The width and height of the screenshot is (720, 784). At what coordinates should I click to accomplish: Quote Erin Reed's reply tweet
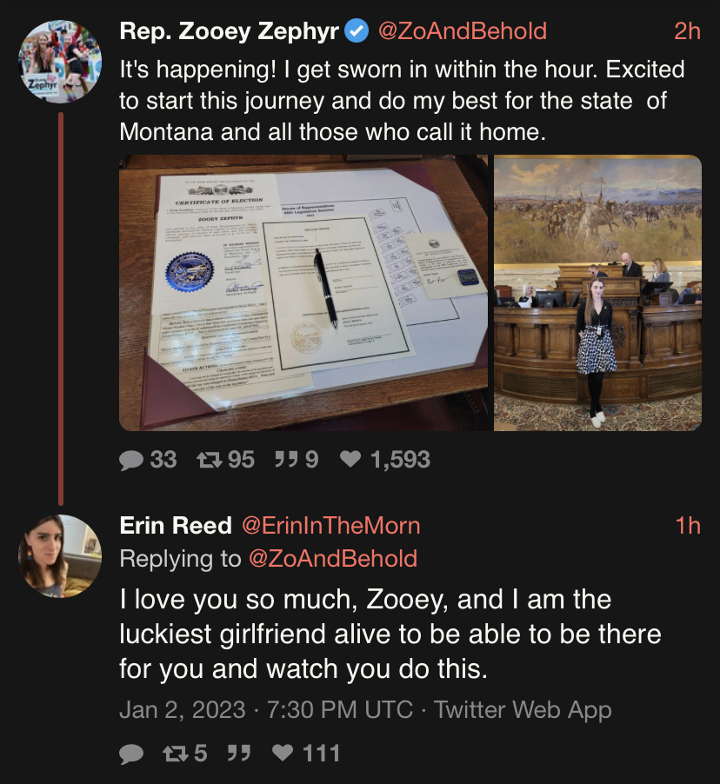(x=238, y=753)
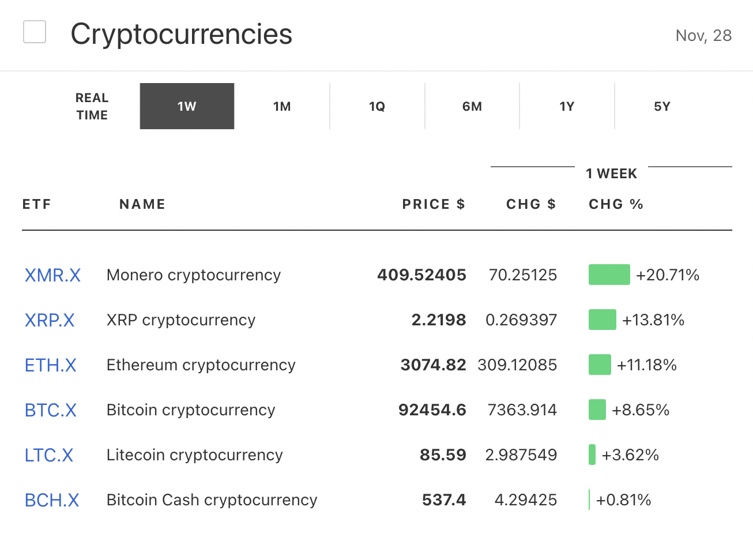Open the XRP.X ticker link
The image size is (753, 548).
[x=50, y=320]
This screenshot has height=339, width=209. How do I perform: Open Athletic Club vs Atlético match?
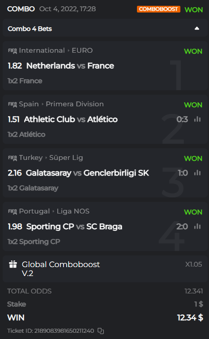click(x=71, y=119)
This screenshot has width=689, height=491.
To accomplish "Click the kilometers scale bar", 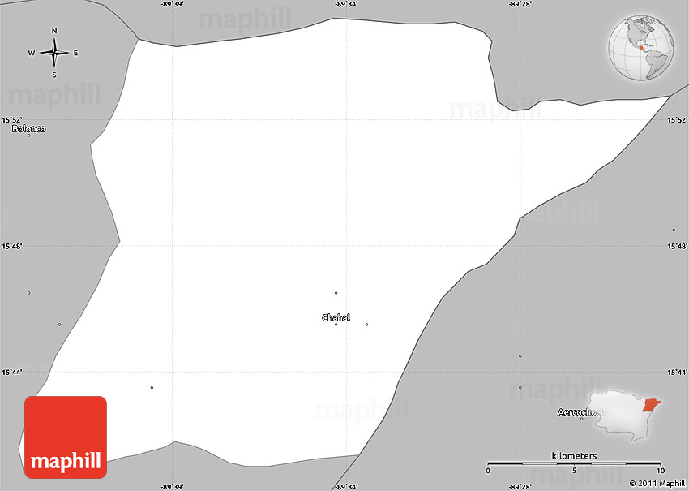I will 574,465.
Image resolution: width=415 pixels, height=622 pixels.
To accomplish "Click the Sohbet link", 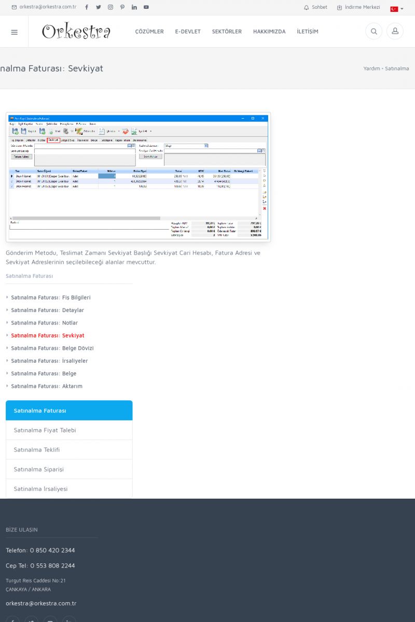I will pyautogui.click(x=315, y=7).
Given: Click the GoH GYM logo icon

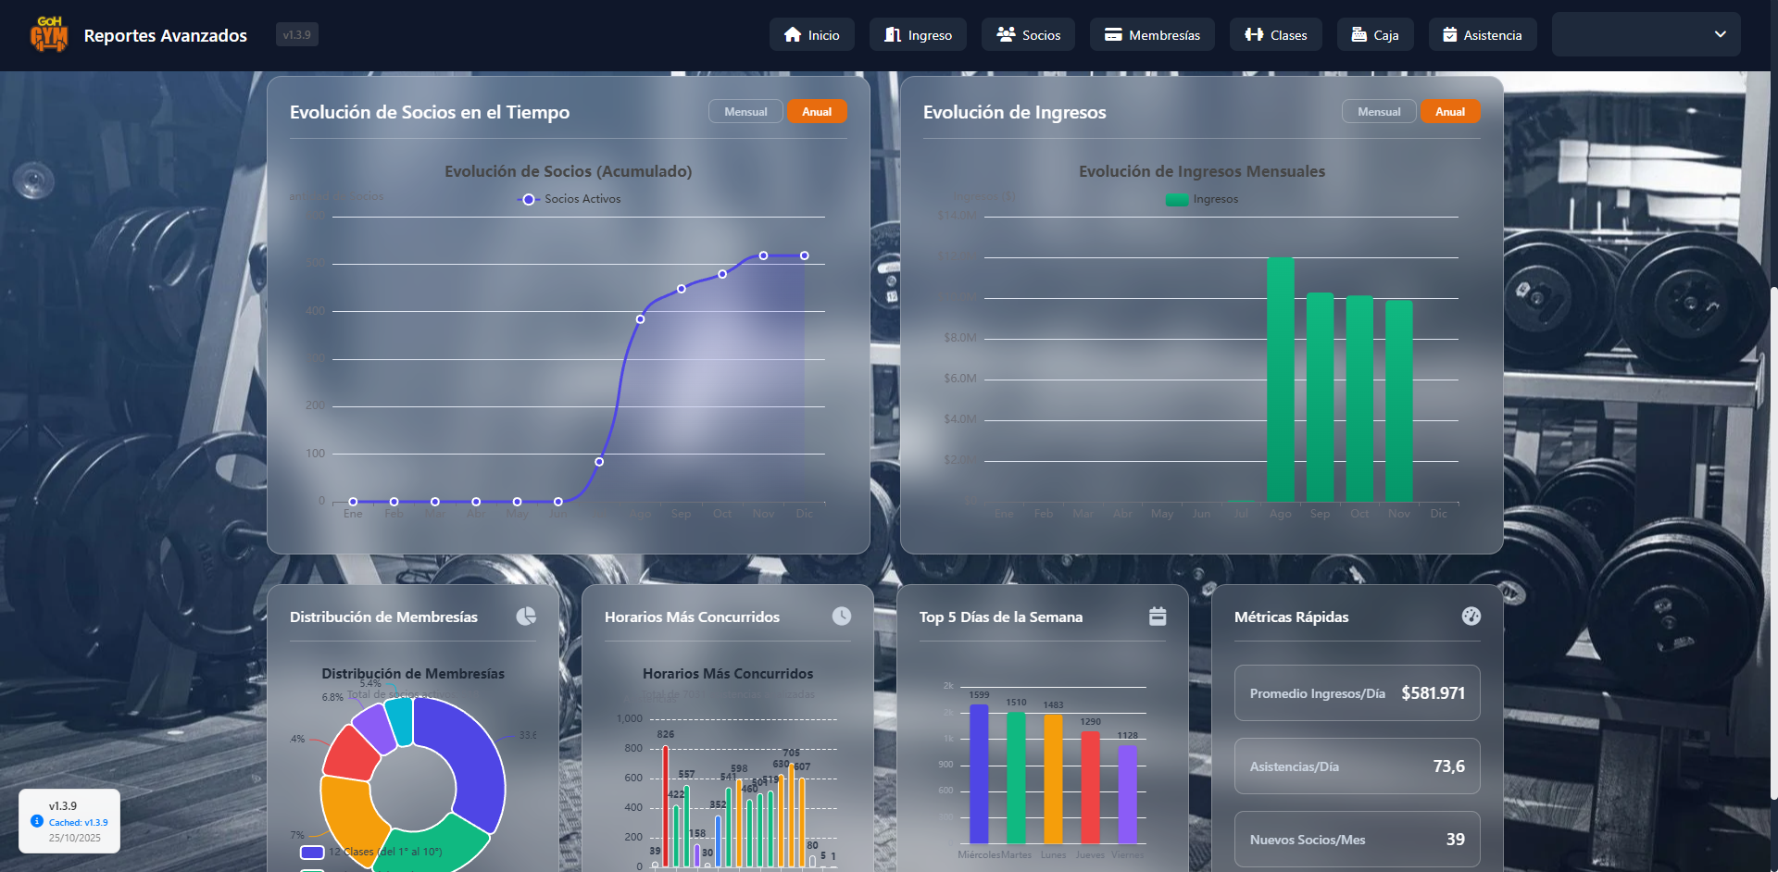Looking at the screenshot, I should pyautogui.click(x=49, y=34).
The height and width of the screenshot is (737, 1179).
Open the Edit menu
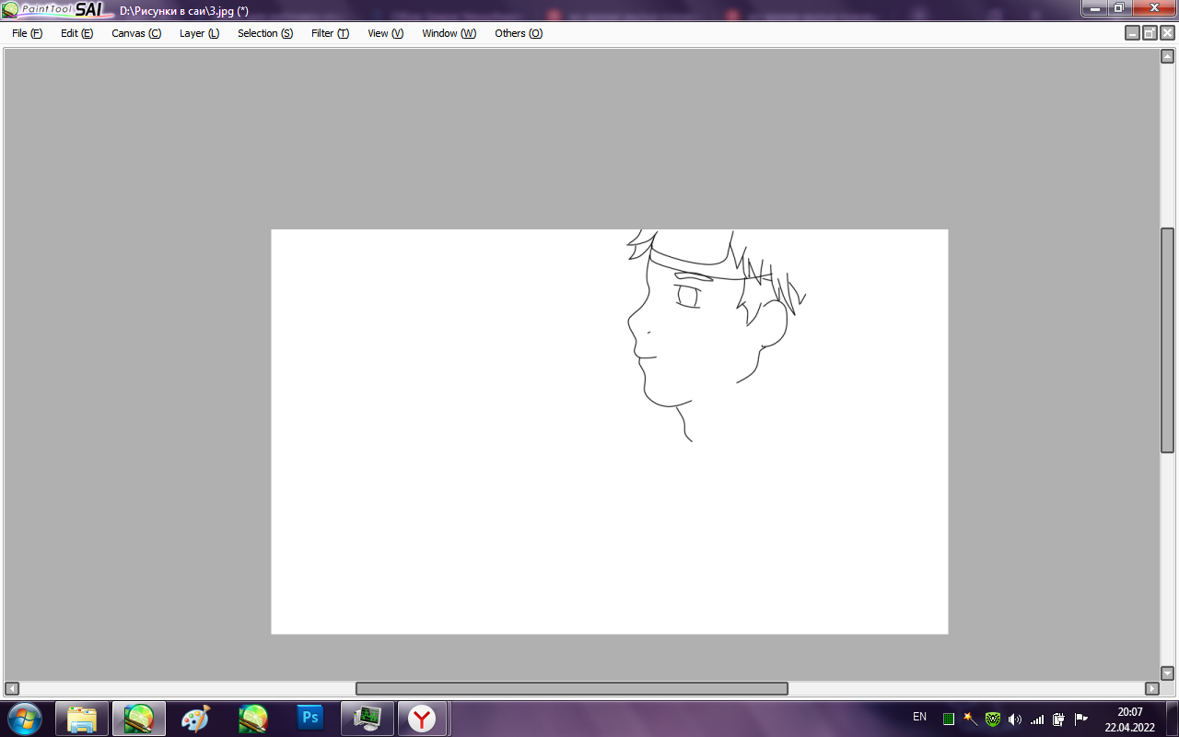76,33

• **EXERCISE DESCRIPTION**:
Return exactly the lines that begin with the one containing "The height and" and end with the final line of the data above; include no pictures.

• **TASK OUTPUT**:
The height and width of the screenshot is (737, 1179).
Open the Edit menu
76,33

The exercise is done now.